WHAT IS EXPECTED: Hunt through the lines below for the string "every" and copy each one that has it.

SOURCE DATA:
---

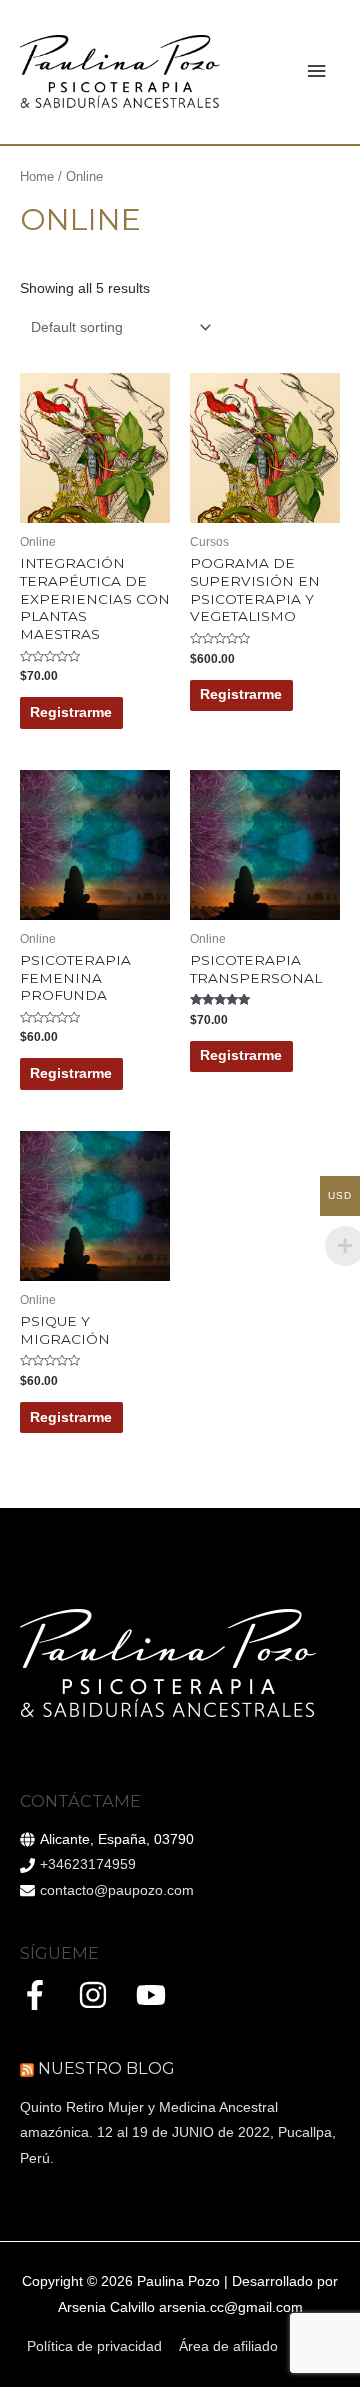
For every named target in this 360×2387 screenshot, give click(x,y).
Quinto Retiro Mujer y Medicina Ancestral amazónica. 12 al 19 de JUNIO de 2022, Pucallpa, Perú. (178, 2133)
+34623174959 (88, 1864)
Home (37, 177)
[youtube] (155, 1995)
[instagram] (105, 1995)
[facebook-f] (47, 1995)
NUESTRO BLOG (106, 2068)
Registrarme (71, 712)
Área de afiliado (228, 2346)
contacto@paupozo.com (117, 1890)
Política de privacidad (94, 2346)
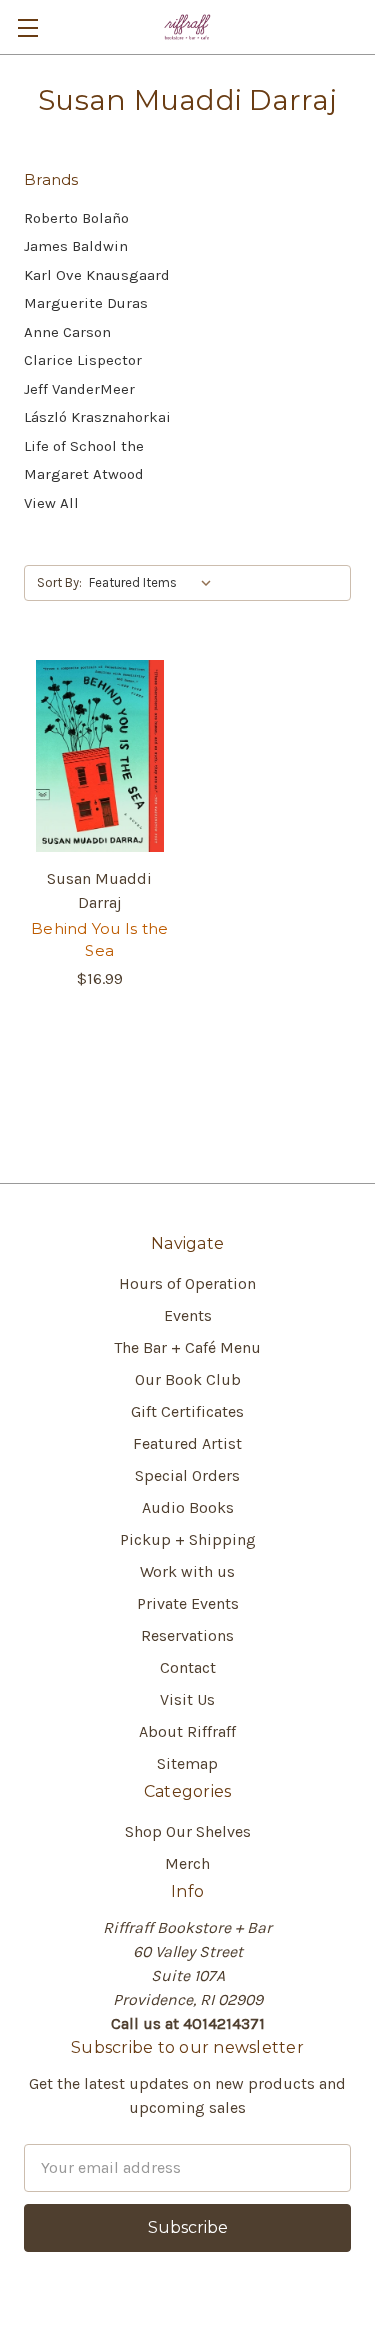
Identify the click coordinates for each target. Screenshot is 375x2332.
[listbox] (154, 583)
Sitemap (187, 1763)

---

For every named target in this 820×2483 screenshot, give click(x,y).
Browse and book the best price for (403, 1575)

---

RESPONSE:
For every named target in this 360×2387 screenshot, give click(x,y).
For every named target in this 820×2483 screenshot, give click(x,y).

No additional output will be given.